→ **YOUR TASK**: Select every line of the items below that contains the word "highlighted".

Data entries:
-------------------------
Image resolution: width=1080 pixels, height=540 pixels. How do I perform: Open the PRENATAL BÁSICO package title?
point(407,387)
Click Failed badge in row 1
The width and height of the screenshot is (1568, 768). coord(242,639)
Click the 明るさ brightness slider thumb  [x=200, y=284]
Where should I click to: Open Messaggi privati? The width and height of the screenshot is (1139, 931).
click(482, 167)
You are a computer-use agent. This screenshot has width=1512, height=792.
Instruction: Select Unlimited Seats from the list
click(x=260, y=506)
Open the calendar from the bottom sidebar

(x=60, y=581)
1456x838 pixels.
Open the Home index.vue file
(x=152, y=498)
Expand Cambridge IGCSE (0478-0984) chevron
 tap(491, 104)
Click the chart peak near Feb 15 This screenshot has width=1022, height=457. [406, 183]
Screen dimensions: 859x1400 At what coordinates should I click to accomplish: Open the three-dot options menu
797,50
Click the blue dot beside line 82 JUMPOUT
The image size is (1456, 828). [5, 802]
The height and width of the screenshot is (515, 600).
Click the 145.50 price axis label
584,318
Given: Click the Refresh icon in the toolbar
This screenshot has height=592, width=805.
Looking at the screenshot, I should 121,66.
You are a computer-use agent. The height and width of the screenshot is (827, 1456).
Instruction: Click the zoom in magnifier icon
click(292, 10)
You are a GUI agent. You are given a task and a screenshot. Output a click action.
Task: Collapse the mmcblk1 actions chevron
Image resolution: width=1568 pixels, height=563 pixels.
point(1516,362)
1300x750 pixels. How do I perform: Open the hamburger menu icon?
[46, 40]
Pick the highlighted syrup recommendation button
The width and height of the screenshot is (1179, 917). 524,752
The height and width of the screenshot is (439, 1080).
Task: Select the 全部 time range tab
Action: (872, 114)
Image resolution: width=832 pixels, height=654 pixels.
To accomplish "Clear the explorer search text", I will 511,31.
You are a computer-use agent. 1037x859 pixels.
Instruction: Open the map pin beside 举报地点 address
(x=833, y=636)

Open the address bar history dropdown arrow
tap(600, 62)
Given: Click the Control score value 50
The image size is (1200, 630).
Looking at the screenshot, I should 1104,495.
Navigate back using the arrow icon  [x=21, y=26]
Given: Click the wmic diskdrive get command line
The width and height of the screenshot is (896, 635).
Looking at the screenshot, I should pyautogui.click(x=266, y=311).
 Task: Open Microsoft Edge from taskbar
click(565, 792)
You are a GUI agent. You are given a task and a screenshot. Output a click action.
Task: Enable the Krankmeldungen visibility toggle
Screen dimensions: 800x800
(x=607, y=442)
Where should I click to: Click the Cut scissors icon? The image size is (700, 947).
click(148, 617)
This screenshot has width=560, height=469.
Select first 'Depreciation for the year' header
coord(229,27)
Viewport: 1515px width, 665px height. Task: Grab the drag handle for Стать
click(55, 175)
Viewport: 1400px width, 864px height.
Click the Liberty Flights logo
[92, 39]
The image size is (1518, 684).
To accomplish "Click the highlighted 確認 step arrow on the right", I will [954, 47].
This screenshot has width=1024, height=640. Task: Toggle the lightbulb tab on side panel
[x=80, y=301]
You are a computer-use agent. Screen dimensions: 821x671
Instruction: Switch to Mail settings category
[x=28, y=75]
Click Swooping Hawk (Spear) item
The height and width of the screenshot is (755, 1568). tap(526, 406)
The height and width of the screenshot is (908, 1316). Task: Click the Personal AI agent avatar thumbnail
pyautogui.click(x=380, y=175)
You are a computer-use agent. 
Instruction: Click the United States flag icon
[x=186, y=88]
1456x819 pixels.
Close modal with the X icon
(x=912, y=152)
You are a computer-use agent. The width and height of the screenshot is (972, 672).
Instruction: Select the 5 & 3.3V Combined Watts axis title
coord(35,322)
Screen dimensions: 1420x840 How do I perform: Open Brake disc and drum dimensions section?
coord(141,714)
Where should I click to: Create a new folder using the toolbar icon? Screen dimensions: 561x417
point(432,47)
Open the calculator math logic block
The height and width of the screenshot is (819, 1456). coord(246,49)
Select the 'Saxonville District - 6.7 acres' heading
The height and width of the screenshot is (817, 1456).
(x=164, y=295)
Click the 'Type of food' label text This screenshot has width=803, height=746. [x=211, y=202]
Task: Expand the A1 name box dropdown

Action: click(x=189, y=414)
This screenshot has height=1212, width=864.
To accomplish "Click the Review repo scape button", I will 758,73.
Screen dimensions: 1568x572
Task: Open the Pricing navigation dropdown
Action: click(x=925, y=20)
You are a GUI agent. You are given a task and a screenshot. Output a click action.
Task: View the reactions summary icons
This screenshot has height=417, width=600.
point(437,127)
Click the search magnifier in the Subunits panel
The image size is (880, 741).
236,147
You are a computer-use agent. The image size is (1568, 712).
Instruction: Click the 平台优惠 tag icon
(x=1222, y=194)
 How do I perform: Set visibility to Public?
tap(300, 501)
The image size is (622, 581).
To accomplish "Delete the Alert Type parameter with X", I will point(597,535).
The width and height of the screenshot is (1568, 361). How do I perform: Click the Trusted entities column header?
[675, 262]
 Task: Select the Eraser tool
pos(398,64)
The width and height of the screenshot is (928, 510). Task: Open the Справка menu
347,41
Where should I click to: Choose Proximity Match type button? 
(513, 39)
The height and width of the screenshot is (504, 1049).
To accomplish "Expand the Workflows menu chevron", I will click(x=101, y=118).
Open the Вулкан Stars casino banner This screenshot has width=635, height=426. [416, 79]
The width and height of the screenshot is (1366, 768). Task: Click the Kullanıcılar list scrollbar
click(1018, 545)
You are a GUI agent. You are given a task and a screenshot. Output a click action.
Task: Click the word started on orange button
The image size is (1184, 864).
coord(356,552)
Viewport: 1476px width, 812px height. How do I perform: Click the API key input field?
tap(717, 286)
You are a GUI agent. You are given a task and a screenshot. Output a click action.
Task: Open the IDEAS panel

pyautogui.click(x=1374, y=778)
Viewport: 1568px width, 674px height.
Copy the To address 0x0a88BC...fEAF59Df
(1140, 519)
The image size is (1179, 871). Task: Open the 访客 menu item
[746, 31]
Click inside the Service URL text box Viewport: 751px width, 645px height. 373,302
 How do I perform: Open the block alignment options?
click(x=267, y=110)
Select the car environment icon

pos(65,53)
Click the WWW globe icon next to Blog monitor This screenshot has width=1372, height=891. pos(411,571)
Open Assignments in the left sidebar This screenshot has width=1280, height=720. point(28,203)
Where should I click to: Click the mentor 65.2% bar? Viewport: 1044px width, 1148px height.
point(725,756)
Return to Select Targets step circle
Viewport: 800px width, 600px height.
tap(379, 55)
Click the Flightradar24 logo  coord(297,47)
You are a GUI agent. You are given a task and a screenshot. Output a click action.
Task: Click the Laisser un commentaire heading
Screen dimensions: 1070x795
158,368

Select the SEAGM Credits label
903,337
-------------------------
→ **TASK RESPONSE**:
Pick the highlighted syrup recommendation button
To accomplish "Click the highlighted 確認 step arrow on the right", I will [954, 47].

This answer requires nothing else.